Time Complexity: O(2N)
Auxiliary Space: O(1)
Efficient Approach: To optimize the above approach, the idea is to use Dynamic Programming. It can be solved using the following dp transitions, where dp[i][0] stores the minimum penalty from i to N – 1. If player A start choosing from index i. Similarly, dp[i][1] can be defined for player B.
On player A’s turn:
dp[i][0] = min(dp(i+1, 1)+arr[i], dp(i+2, 1)+arr[i+1]+arr[i+2])
where,
i denotes the current position.
1 denotes that it is B’s turn on next state.
On player B’s turn:
dp[i][1] = min(dp(i+1, 0), dp(i+2, 0))
where,
i denotes the current position.
0 denotes that it is A’s turn on next state.
Follow the steps below to solve the problem:
- Recursion with memorization can be used.
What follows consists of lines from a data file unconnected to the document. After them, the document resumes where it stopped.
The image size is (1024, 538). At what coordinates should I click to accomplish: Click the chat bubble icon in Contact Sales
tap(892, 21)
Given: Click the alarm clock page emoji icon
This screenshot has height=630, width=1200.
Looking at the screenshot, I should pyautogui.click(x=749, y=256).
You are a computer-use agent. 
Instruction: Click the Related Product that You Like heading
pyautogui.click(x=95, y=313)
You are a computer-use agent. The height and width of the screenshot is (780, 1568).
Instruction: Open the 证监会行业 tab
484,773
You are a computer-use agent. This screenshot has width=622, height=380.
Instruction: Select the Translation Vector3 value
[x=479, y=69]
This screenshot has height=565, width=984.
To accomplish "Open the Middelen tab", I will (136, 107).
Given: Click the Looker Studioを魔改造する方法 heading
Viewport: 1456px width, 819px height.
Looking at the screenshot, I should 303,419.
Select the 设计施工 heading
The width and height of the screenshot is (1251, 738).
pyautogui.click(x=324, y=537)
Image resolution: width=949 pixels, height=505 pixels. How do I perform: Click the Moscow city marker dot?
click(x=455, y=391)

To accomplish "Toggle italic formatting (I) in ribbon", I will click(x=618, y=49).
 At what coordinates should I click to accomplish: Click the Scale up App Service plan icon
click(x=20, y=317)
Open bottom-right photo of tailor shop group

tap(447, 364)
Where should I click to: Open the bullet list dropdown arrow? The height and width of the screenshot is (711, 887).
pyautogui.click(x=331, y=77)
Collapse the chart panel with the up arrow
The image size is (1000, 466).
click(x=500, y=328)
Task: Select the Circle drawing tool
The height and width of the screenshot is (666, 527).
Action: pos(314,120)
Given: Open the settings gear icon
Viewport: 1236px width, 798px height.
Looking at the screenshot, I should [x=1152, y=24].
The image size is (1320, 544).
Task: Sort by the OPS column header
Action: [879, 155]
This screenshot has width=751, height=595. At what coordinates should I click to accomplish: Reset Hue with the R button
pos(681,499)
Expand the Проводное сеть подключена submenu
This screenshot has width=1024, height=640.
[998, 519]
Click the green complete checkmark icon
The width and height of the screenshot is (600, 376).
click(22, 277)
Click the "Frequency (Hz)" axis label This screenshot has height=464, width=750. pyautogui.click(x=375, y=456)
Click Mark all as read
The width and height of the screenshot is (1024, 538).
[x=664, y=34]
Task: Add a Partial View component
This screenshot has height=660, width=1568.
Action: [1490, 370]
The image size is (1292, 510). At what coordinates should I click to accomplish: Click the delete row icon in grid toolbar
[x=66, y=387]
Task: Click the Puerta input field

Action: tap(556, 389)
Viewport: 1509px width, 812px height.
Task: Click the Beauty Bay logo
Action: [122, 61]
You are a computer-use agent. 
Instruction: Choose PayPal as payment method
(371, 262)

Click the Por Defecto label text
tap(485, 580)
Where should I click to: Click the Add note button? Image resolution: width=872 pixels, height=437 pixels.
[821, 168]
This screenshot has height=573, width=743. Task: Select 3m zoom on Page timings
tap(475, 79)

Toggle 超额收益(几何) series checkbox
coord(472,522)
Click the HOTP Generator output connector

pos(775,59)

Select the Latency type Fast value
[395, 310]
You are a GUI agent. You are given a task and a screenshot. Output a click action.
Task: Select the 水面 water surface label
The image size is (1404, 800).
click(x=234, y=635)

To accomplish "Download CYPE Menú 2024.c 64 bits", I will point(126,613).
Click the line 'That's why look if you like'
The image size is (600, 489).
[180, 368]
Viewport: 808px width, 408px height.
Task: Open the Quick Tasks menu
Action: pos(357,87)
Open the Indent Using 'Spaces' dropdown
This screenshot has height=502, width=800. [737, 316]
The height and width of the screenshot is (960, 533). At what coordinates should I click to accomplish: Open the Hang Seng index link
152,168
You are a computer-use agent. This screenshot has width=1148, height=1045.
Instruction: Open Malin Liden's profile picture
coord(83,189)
For base condition, check if the current position exceeds or becomes N, return 0
- Apply the transitions defined above according to the player’s turn and return the minimum answer.
- Initialize the recursive function with player A’s turn and penalty as 0.
- For each recursive call, store the minimum of penalties calculated in a Map M to avoid calculated for Overlapping Subproblems.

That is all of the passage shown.